With all of that said, I'm going to close this issue to represent that we're unlikely to prioritize any significant architectural changes related to provisioners. Instead, we intend to focus on the ecosystem of providers and on the resource instance change lifecycle, which is largely a superset of the capabililties of Terraform's protocol for provisioner plugins.

Thanks for this feature request, and sorry for the long silence!

the mentioned scottwinkler/terraform-provider-shell#88

forces scripts to output json...

It would truly be nice if the terraform team would talk to the packer team, and support the same set of provisioner options.

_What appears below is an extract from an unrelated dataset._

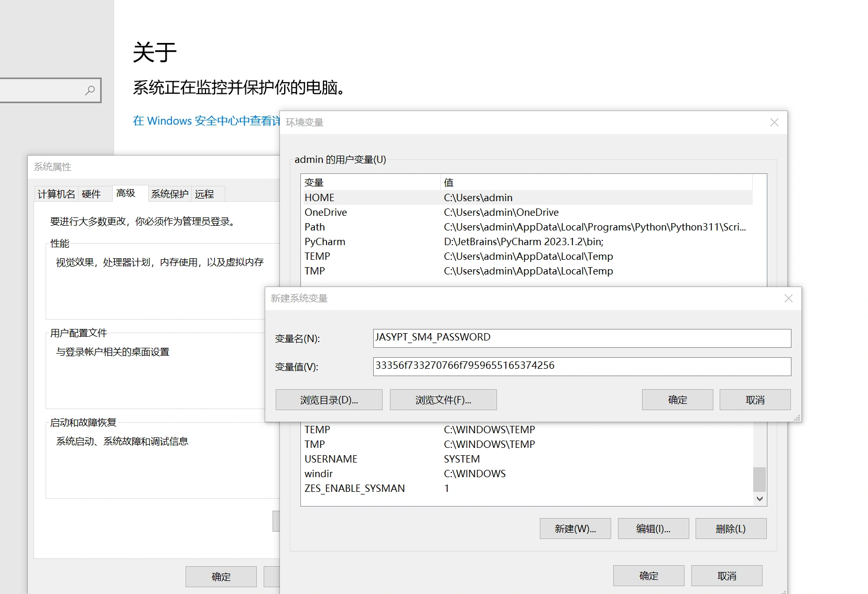
Task: Click the 变量名 input field
Action: [581, 338]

The main feature of provisioners that I truly appreciate is that output is streamed back to the user. When I'm running a script on a remote instance, that is invaluable. Providers do not seem to do that? Which makes troubleshooting waaaaay hard. Anyone know if any of the provider-based options actually do stream at least stderr back to the user?

I'm going to lock this issue because it has been closed for 30 days ⏳. This helps our maintainers find and focus on the active issues.
If you have found a problem that seems similar to this, please open a new issue and complete the issue template so we can capture all the details necessary to investigate further.